Reviewer's Responses to Questions

Comments to the Author

1. If the authors have adequately addressed your comments raised in a previous round of review and you feel that this manuscript is now acceptable for publication, you may indicate that here to bypass the “Comments to the Author” section, enter your conflict of interest statement in the “Confidential to Editor” section, and submit your "Accept" recommendation.

Reviewer #1: All comments have been addressed

Reviewer #2: (No Response)

**********

2. Is the manuscript technically sound, and do the data support the conclusions?

The manuscript must describe a technically sound piece of scientific research with data that supports the conclusions. Experiments must have been conducted rigorously, with appropriate controls, replication, and sample sizes. The conclusions must be drawn appropriately based on the data presented.

Reviewer #1: Yes

Reviewer #2: Yes

**********

3. Has the statistical analysis been performed appropriately and rigorously?

Reviewer #1: Yes

Reviewer #2: Yes

**********

4. Have the authors made all data underlying the findings in their manuscript fully available?

The PLOS Data policy requires authors to make all data underlying the findings described in their manuscript fully available without restriction, with rare exception (please refer to the Data Availability Statement in the manuscript PDF file). The data should be provided as part of the manuscript or its supporting information, or deposited to a public repository. For example, in addition to summary statistics, the data points behind means, medians and variance measures should be available. If there are restrictions on publicly sharing data—e.g. participant privacy or use of data from a third party—those must be specified.

Reviewer #1: Yes

Reviewer #2: Yes

**********

5. Is the manuscript presented in an intelligible fashion and written in standard English?

PLOS ONE does not copyedit accepted manuscripts, so the language in submitted articles must be clear, correct, and unambiguous. Any typographical or grammatical errors should be corrected at revision, so please note any specific errors here.

Reviewer #1: Yes

Reviewer #2: Yes

**********

6. Review Comments to the Author

Please use the space provided to explain your answers to the questions above. You may also include additional comments for the author, including concerns about dual publication, research ethics, or publication ethics. (Please upload your review as an attachment if it exceeds 20,000 characters)

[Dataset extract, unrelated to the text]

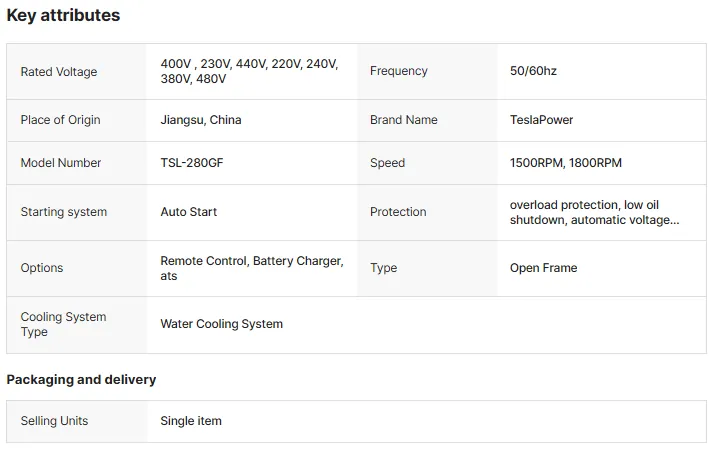This screenshot has height=457, width=712.
Task: Select the Place of Origin label
Action: [60, 120]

Reviewer #1: The manuscript submitted by Richards-Kortum et al entitled “Samples-to-answer, extraction-free real-time RT-LAMP test for SARS-CoV-2 in NP, NS, and saliva samples: Implications for surveillance testing” describes a study where the authors developed a RT-LAMP assay for detection of SARS-CoV-2 from NP, NS, and saliva samples. The assay uses 3 viral targets and an internal human control. Initially they optimized the assay for extraction and amplification using synthetic controls. When optimized they validated the assay with previous positive hospitalized patients. Results from these studies are similar with others where NP was most sensitive followed by NS and saliva samples. Also similar to other publications isothermal LAMP showed a reduced sensitivity compared to traditional RT-PCR assays. The authors then used the assay for a local screening of 400 individuals. A subset of positives was confirmed positive by a RT-PCR instrument. Overall, the manuscript is well written; however, these data are similar to other assays on the market. The most novel aspect is the surveillance testing, which could use some additional details and clarity. Prior to submission the following comments and suggestions should be addressed.

Major Comments

Validation patient samples were all identified as previous positive patients which can skew results for the validation due to a higher-than-average prevalence. I would suggest increasing the number of negative samples tested to adequately evaluate the specificity of the assay or at minimum discuss this as a limitation.

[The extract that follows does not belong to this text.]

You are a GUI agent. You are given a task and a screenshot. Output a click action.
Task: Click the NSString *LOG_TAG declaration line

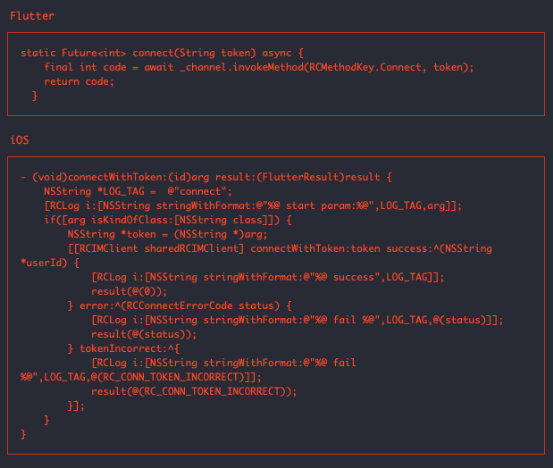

Figure 7: In the abstract the follow up screening was performed using 400 individuals, but the numbers in the text ln668 had 20,645 and all of these seem to be nasal and not saliva. The figure also has these listed out as nasal swabs. Additional clarification is needed for these numbers. Also, why were only 8 of the 136 followed up with confirmatory RT-qPCR testing. Could there be a risk of FP results as the NPA was not adequately evaluated in the validation.

You mention that during the screening period you saw an increase in positives with emergence of Delta variant. What percentage of the screened specimens were found to be presumptive positive during the Delta surge? This may be a reason why you see lower CT values in this cohort compared to hospitalized patients as Delta appears to have a higher viral load.

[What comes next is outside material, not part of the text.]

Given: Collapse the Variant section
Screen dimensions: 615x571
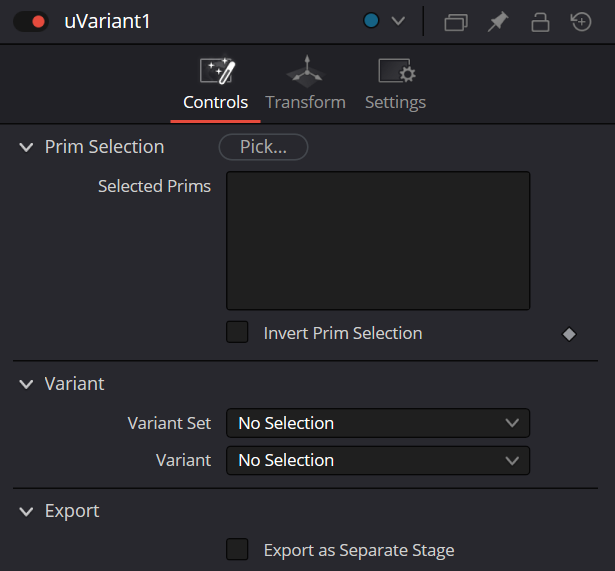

The manuscript is very detailed, but at this point of the pandemic there are several manuscripts detailing results that were found in the optimization of the assay and the most novel aspect of surveliiance testing at Rice is quickly summarized in the results and discussion. My suggestion is to move most of the optimization data to supplemental and create a short summary few paragraphs in either the results or discussion. This would allow you to expand discussion for the validation and surveillance data

Minor Comments

Abstract: Add data for > Ct 30

Introduction: Although it is well written, the introduction could be cut down. With the amount of literature in the field on SARS-CoV-2 I would remove lines 58-66 and could likely combine the first paragraph and the third.

Ln301: is the “was not” a typo, or did you use assent template for minors?

As you went back to patients that were positive for the validation, how long was the new collection from time of collection, especially as you continually discuss the viral load vs time course of infection.

Reviewer #2: (No Response)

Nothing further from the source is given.